[Directions for this task]
Print out every record exactly as it appears.

[Given data]
------------
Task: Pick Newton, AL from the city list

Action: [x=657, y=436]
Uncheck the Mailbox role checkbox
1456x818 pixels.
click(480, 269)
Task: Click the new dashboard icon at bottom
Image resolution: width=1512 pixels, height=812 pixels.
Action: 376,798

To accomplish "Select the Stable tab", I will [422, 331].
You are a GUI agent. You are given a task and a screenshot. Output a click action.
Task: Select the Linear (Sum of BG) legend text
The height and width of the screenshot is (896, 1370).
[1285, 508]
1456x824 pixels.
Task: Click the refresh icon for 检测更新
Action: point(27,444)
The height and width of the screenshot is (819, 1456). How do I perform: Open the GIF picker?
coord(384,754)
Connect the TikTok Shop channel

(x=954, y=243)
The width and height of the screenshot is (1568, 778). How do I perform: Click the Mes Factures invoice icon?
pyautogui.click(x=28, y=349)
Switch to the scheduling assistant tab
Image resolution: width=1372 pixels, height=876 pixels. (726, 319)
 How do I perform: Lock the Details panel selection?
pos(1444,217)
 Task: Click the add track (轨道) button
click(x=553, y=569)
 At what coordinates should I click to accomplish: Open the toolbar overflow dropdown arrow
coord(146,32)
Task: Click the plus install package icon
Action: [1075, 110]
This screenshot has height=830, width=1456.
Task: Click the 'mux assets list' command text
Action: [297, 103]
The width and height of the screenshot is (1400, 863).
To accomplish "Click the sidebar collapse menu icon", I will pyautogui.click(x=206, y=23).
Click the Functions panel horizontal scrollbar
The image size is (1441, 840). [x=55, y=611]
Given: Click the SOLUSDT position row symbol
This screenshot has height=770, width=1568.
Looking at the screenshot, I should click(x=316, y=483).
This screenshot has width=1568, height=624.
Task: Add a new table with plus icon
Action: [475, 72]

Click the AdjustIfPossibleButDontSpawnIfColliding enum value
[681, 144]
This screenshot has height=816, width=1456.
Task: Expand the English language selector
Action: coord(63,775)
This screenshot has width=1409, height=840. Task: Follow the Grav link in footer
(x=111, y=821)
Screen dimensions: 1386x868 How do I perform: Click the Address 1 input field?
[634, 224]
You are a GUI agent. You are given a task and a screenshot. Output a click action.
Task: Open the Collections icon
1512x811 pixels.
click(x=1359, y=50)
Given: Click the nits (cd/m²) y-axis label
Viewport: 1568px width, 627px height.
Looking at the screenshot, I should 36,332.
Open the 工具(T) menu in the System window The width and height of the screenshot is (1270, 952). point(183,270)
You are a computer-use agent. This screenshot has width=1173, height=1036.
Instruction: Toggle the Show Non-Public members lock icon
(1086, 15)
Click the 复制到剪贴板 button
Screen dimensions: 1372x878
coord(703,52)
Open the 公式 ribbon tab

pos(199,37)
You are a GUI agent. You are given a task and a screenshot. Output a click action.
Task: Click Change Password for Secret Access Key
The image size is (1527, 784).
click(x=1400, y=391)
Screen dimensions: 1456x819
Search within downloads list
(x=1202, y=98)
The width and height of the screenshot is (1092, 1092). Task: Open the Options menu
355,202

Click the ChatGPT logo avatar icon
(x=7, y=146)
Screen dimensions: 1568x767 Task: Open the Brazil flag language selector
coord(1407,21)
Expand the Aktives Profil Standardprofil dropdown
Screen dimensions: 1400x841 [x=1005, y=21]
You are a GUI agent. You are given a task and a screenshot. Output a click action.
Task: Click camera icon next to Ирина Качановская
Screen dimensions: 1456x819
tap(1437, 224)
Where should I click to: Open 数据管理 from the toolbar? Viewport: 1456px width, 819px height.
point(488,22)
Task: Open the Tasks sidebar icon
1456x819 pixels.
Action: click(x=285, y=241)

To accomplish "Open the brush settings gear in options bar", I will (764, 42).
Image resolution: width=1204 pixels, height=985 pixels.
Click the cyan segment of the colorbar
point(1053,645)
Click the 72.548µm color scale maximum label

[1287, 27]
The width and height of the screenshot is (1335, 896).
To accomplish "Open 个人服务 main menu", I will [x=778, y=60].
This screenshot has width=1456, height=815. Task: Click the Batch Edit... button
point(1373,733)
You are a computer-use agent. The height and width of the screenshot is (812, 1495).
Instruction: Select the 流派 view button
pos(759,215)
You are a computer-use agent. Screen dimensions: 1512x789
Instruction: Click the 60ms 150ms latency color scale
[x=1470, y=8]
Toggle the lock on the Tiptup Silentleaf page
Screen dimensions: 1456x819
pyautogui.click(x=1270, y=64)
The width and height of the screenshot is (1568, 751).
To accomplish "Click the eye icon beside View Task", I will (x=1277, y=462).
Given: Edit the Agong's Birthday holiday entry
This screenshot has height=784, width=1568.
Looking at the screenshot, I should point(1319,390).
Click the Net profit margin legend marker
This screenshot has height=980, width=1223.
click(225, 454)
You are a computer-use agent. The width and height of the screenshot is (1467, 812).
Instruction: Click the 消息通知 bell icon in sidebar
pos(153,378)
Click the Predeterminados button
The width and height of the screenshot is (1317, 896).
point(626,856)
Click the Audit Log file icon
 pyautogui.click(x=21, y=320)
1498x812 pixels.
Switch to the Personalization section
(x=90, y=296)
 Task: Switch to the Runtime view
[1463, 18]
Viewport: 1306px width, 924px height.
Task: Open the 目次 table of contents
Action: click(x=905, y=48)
------------
[Solution to this task]
Task: Pick Newton, AL from the city list

Action: [x=657, y=436]
Uncheck the Mailbox role checkbox
1456x818 pixels.
click(480, 269)
Task: Click the new dashboard icon at bottom
Image resolution: width=1512 pixels, height=812 pixels.
Action: 376,798

To accomplish "Select the Stable tab", I will [422, 331].
You are a GUI agent. You are given a task and a screenshot. Output a click action.
Task: Select the Linear (Sum of BG) legend text
The height and width of the screenshot is (896, 1370).
[1285, 508]
1456x824 pixels.
Task: Click the refresh icon for 检测更新
Action: point(27,444)
The height and width of the screenshot is (819, 1456). How do I perform: Open the GIF picker?
coord(384,754)
Connect the TikTok Shop channel

(x=954, y=243)
The width and height of the screenshot is (1568, 778). How do I perform: Click the Mes Factures invoice icon?
pyautogui.click(x=28, y=349)
Switch to the scheduling assistant tab
Image resolution: width=1372 pixels, height=876 pixels. (726, 319)
 How do I perform: Lock the Details panel selection?
pos(1444,217)
 Task: Click the add track (轨道) button
click(x=553, y=569)
 At what coordinates should I click to accomplish: Open the toolbar overflow dropdown arrow
coord(146,32)
Task: Click the plus install package icon
Action: [1075, 110]
This screenshot has height=830, width=1456.
Task: Click the 'mux assets list' command text
Action: [297, 103]
The width and height of the screenshot is (1400, 863).
To accomplish "Click the sidebar collapse menu icon", I will pyautogui.click(x=206, y=23).
Click the Functions panel horizontal scrollbar
The image size is (1441, 840). [x=55, y=611]
Given: Click the SOLUSDT position row symbol
This screenshot has height=770, width=1568.
Looking at the screenshot, I should click(x=316, y=483).
This screenshot has width=1568, height=624.
Task: Add a new table with plus icon
Action: [475, 72]

Click the AdjustIfPossibleButDontSpawnIfColliding enum value
[681, 144]
This screenshot has height=816, width=1456.
Task: Expand the English language selector
Action: coord(63,775)
This screenshot has width=1409, height=840. Task: Follow the Grav link in footer
(x=111, y=821)
Screen dimensions: 1386x868 How do I perform: Click the Address 1 input field?
[634, 224]
You are a GUI agent. You are given a task and a screenshot. Output a click action.
Task: Open the Collections icon
1512x811 pixels.
click(x=1359, y=50)
Given: Click the nits (cd/m²) y-axis label
Viewport: 1568px width, 627px height.
Looking at the screenshot, I should 36,332.
Open the 工具(T) menu in the System window The width and height of the screenshot is (1270, 952). point(183,270)
You are a computer-use agent. This screenshot has width=1173, height=1036.
Instruction: Toggle the Show Non-Public members lock icon
(1086, 15)
Click the 复制到剪贴板 button
Screen dimensions: 1372x878
coord(703,52)
Open the 公式 ribbon tab

pos(199,37)
You are a GUI agent. You are given a task and a screenshot. Output a click action.
Task: Click Change Password for Secret Access Key
The image size is (1527, 784).
click(x=1400, y=391)
Screen dimensions: 1456x819
Search within downloads list
(x=1202, y=98)
The width and height of the screenshot is (1092, 1092). Task: Open the Options menu
355,202

Click the ChatGPT logo avatar icon
(x=7, y=146)
Screen dimensions: 1568x767 Task: Open the Brazil flag language selector
coord(1407,21)
Expand the Aktives Profil Standardprofil dropdown
Screen dimensions: 1400x841 [x=1005, y=21]
You are a GUI agent. You are given a task and a screenshot. Output a click action.
Task: Click camera icon next to Ирина Качановская
Screen dimensions: 1456x819
tap(1437, 224)
Where should I click to: Open 数据管理 from the toolbar? Viewport: 1456px width, 819px height.
point(488,22)
Task: Open the Tasks sidebar icon
1456x819 pixels.
Action: click(x=285, y=241)

To accomplish "Open the brush settings gear in options bar", I will (764, 42).
Image resolution: width=1204 pixels, height=985 pixels.
Click the cyan segment of the colorbar
point(1053,645)
Click the 72.548µm color scale maximum label

[1287, 27]
The width and height of the screenshot is (1335, 896).
To accomplish "Open 个人服务 main menu", I will [x=778, y=60].
This screenshot has width=1456, height=815. Task: Click the Batch Edit... button
point(1373,733)
You are a computer-use agent. The height and width of the screenshot is (812, 1495).
Instruction: Select the 流派 view button
pos(759,215)
You are a computer-use agent. Screen dimensions: 1512x789
Instruction: Click the 60ms 150ms latency color scale
[x=1470, y=8]
Toggle the lock on the Tiptup Silentleaf page
Screen dimensions: 1456x819
pyautogui.click(x=1270, y=64)
The width and height of the screenshot is (1568, 751).
To accomplish "Click the eye icon beside View Task", I will (x=1277, y=462).
Given: Edit the Agong's Birthday holiday entry
This screenshot has height=784, width=1568.
Looking at the screenshot, I should point(1319,390).
Click the Net profit margin legend marker
This screenshot has height=980, width=1223.
click(225, 454)
You are a computer-use agent. The width and height of the screenshot is (1467, 812).
Instruction: Click the 消息通知 bell icon in sidebar
pos(153,378)
Click the Predeterminados button
The width and height of the screenshot is (1317, 896).
point(626,856)
Click the Audit Log file icon
 pyautogui.click(x=21, y=320)
1498x812 pixels.
Switch to the Personalization section
(x=90, y=296)
 Task: Switch to the Runtime view
[1463, 18]
Viewport: 1306px width, 924px height.
Task: Open the 目次 table of contents
Action: click(x=905, y=48)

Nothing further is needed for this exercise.